__本文__
========================
地域おこしの可能性 −山田村の事例からの考察−


 村民にパソコンを配布して全国的に有名になった山田村の地域おこしを調査することで地域おこしの今後の可能性が見えれば、ということを最終的な目的として今回の調査を行なった。

分類から問題提起へ

 山田村の地域おこしを分類すると「地域間交流型」に属すると考えられる。インターネットがネットワークの輪を広げ、交流が生まれ、地域が活性化する(交流という字面だけを見る)と考えると、「地域間交流型」に属すると考えられるからである。
 しかし、「地域間交流型」の定義から考えると山田村の地域おこしは「地域間交流型」のカテゴリーからはずれているのではないか。というのは、「地域間交流型」は‘地域’と‘地域'の間の交流であるが、山田村の場合は、インターネットを使っているため‘個人'と‘個人'の交流になるからである。では、山田村の地域おこしは地域間交流型に含めるべきではないのだろうか。

調査の目的・方法

  • 調査の目的:山田村の交流の現状を調べることで、「山田村の地域おこしは、地域間交流型のカテゴリーに含めるべきではないのか」という疑問に対し、「地域間交流型のカテゴリーに含めてもいいのではないか」という私の仮説を立証すること調査の方法は以下の3通りの方法である。
  • 調査方法:1.岩杉陽一さんへのインタビュー
            2.山田村メーリングリストによる調査
            3.ふれあい祭の参与観察

    調査結果

     調査の結果から山田村の交流の特徴を述べる。
========================
__課題__
本文のうち「地域おこしの可能性 −山田村の事例からの考察−」を含む箇所から「すると考えられるからである。」までを、「パソコン」を「タブレット端末」に置き換えて書き直してください。 本文の情報だけを根拠にして答えてください。

__データ__
========================
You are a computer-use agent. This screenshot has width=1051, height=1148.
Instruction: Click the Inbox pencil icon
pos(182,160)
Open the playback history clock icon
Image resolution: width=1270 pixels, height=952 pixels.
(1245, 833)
========================
__解答__
地域おこしの可能性 −山田村の事例からの考察−


 村民にタブレット端末を配布して全国的に有名になった山田村の地域おこしを調査することで地域おこしの今後の可能性が見えれば、ということを最終的な目的として今回の調査を行なった。

分類から問題提起へ

 山田村の地域おこしを分類すると「地域間交流型」に属すると考えられる。インターネットがネットワークの輪を広げ、交流が生まれ、地域が活性化する(交流という字面だけを見る)と考えると、「地域間交流型」に属すると考えられるからである。